Spontaneous Regression of Metachronous Intra-Abdominal Desmoid Tumor in a Patient with Familial Adenomatous Polyposis

Abstract

Desmoid tumors are clonal fibroblastic neoplasms that arise in soft tissues. Patients with familial adenomatous polyposis (FAP) can develop intra-abdominal desmoid tumors. However, metachronous appearance of intra-abdominal desmoid tumor is rare, and its clinical course is not well known. Here, we report a case of spontaneous regression of metachronous intra-abdominal desmoid tumor in a 36-year-old man with FAP. The patient was diagnosed with FAP and underwent laparoscopic total colorectomy.

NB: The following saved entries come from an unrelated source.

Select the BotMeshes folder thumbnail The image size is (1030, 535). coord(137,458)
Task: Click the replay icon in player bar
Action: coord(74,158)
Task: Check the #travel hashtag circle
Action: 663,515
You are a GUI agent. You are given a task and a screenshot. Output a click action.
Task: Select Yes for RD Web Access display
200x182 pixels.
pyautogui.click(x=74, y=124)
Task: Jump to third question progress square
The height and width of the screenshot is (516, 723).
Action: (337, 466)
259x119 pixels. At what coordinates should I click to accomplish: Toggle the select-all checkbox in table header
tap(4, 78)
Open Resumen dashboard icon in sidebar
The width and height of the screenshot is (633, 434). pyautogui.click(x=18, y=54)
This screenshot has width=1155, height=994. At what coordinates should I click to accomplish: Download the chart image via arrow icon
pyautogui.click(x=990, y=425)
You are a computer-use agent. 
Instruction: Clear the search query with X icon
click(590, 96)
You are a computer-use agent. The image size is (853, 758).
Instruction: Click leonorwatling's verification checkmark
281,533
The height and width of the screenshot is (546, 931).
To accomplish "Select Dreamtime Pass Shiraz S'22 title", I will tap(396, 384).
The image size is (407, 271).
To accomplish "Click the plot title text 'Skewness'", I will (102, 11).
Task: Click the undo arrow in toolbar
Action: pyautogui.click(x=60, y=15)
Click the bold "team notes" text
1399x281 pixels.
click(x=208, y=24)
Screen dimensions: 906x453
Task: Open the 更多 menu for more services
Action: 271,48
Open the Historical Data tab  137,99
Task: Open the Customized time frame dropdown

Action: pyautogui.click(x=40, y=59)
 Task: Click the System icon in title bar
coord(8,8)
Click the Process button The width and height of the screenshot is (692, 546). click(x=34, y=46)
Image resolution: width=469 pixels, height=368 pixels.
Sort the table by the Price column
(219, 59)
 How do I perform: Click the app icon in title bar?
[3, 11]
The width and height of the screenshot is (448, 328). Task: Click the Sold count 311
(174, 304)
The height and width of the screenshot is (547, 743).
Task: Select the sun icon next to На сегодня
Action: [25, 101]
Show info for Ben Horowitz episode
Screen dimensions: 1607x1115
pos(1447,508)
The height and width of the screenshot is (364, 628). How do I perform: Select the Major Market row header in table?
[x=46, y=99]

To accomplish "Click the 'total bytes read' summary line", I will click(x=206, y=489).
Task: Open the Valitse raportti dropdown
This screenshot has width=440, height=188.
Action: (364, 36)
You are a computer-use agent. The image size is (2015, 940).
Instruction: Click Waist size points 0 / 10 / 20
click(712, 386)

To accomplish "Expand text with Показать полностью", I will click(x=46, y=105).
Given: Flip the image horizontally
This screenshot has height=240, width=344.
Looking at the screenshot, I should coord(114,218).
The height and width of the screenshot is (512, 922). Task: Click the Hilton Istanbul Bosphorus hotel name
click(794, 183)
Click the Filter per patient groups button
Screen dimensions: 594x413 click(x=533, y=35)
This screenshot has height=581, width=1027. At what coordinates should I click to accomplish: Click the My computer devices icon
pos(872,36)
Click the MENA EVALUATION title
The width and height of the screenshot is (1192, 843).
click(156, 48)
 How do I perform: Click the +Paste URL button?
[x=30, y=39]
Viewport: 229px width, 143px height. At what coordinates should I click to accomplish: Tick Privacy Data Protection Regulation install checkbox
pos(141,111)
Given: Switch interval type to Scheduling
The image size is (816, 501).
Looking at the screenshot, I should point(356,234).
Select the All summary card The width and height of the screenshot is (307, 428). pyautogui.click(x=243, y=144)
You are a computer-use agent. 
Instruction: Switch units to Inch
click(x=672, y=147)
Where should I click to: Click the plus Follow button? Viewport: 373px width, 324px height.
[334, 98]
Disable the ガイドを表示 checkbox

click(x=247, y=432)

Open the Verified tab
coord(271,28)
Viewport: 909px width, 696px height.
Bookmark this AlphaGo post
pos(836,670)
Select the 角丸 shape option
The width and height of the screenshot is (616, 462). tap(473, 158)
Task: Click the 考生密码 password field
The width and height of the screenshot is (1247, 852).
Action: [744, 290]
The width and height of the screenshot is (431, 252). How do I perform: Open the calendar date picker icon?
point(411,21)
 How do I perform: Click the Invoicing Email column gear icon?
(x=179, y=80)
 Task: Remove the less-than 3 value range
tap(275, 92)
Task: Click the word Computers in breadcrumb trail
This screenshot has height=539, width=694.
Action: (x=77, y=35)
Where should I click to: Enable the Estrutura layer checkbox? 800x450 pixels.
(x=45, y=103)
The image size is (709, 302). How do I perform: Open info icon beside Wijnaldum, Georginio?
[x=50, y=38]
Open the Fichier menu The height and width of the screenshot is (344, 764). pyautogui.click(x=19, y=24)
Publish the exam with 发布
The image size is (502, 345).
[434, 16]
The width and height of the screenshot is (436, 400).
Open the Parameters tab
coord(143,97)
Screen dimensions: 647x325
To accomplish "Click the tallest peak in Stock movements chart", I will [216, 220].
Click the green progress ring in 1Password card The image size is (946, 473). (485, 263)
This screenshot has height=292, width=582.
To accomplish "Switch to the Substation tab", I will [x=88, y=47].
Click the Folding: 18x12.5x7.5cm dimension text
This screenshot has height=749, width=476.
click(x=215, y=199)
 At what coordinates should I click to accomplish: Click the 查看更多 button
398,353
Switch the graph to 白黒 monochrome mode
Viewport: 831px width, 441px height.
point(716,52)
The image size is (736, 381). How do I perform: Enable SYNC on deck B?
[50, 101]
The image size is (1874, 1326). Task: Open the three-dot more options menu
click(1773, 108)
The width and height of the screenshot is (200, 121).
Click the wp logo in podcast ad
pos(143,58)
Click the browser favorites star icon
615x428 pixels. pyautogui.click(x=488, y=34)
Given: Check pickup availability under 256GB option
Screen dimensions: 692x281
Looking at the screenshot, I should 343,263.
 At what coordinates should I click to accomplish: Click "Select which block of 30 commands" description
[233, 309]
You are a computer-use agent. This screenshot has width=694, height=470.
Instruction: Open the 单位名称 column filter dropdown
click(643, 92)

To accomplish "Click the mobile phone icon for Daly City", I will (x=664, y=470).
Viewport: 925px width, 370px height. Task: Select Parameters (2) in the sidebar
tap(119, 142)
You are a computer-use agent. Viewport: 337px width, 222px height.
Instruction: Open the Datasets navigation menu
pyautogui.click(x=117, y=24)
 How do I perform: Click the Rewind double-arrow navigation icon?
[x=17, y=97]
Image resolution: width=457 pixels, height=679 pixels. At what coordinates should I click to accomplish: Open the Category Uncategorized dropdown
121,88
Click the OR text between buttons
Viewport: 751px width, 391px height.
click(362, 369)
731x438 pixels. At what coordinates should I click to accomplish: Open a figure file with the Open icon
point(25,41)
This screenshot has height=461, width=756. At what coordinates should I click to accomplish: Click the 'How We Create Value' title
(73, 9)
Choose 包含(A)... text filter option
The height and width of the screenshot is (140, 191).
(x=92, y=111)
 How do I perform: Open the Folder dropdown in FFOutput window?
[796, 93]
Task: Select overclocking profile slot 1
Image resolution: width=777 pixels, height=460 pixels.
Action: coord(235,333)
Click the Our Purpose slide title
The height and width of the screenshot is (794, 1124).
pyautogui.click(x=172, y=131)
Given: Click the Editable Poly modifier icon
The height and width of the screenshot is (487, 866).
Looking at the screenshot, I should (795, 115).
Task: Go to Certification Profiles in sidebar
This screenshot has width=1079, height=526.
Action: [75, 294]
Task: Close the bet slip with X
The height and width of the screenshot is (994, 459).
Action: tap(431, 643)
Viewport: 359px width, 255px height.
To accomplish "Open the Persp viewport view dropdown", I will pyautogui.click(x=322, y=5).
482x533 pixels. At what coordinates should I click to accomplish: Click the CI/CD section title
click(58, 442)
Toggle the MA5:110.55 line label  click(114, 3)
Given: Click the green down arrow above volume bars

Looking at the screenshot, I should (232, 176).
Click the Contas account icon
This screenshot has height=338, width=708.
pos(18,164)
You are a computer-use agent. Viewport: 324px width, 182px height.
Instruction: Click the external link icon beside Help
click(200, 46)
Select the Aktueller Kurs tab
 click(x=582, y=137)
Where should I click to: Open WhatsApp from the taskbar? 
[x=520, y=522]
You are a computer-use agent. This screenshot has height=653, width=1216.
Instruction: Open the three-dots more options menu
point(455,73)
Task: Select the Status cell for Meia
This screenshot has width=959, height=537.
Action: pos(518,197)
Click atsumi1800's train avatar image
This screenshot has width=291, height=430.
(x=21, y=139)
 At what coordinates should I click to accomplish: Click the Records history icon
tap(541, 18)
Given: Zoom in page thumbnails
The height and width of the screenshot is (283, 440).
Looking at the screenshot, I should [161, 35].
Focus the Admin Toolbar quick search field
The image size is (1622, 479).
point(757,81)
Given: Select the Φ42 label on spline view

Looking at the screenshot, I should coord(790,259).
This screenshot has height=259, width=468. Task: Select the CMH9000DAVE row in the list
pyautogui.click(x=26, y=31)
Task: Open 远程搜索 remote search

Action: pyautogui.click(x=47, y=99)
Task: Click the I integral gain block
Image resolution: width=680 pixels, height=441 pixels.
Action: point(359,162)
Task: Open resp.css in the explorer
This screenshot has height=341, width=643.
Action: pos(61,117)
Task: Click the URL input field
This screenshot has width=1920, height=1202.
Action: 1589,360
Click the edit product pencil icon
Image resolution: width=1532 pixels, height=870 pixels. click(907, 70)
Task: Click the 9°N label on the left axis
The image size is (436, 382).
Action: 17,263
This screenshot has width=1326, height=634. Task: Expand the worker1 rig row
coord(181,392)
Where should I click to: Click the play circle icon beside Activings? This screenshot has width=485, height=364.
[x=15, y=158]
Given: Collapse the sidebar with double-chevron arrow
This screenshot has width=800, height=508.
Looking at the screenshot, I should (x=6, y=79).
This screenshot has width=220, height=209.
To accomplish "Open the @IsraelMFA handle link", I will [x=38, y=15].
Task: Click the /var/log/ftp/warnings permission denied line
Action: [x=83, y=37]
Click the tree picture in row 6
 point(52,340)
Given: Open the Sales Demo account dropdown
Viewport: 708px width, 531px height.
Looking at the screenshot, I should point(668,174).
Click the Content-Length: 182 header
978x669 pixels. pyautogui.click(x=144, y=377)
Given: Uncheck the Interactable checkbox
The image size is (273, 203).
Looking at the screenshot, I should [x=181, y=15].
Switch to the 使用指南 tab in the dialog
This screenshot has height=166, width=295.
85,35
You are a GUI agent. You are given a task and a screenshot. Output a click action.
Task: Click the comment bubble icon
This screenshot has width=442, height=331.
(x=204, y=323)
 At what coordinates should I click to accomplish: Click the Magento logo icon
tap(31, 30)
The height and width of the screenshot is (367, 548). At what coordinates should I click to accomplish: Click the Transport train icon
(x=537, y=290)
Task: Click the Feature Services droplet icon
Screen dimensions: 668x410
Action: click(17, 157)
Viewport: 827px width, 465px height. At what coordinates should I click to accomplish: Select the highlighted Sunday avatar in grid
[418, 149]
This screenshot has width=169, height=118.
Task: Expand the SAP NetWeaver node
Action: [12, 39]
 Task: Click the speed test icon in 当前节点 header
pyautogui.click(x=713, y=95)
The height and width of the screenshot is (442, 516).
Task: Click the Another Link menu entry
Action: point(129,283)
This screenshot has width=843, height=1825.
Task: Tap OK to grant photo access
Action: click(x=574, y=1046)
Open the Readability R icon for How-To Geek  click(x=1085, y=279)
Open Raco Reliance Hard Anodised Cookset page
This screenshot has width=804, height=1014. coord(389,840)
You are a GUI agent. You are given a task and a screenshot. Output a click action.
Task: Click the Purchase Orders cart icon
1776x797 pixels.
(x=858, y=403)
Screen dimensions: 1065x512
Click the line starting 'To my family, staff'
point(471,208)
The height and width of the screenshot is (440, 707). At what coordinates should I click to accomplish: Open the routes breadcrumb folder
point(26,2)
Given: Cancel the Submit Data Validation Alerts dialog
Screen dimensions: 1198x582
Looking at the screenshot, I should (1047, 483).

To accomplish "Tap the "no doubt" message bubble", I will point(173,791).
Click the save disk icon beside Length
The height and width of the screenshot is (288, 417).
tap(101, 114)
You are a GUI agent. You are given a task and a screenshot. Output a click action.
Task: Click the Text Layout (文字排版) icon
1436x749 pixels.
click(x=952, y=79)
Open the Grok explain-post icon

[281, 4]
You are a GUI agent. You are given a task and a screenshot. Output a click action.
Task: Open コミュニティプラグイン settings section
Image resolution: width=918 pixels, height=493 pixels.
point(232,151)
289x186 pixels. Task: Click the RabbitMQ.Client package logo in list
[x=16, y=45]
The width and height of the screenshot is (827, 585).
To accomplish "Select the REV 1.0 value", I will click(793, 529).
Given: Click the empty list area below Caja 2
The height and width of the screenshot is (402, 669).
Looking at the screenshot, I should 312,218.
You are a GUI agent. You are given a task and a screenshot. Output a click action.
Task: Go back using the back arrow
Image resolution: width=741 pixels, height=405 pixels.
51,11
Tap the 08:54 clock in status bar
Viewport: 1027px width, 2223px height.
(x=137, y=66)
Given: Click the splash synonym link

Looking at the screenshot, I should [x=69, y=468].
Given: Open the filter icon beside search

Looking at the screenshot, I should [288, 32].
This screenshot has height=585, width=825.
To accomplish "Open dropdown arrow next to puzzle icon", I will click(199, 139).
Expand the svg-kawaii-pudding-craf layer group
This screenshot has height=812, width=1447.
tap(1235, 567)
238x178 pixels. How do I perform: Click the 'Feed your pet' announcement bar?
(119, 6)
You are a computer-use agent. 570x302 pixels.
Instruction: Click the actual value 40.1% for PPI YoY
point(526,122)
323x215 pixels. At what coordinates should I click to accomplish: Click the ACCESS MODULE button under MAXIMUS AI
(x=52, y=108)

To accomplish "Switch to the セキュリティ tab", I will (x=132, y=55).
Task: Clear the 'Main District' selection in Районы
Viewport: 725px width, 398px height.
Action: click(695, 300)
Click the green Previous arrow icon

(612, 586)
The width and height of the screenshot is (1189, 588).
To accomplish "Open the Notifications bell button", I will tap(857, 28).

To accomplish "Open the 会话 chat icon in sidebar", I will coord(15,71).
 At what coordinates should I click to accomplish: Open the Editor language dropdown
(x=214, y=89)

Intra-abdominal desmoid tumor appeared 2 years later and progressed despite treatment with tamoxifen and sulindac. He received four cycles of combinatory therapy with dacarbazine and adriamycin, resulting in shrinkage and stabilization of the desmoid tumor even after cessation of chemotherapy. A new intra-abdominal desmoid tumor developed 2 years later at a different site from the first lesion and progressed from 65 mm to 70 mm in diameter within a month. The size of the first lesion, however, remained unchanged. We prepared for chemotherapy because the second lesion progressed, but follow-up computed tomography showed spontaneous shrinkage of the second lesion. The patient still has not needed additional therapy as of more than 4 years after the appearance of the second lesion. Immunohistochemical staining showed the presence of macrophages in the second lesion. Although metachronous intra-abdominal desmoid tumor is rare and management protocols have yet to be established, this case suggests that an active surveillance approach may be applicable under careful follow-up in asymptomatic patients.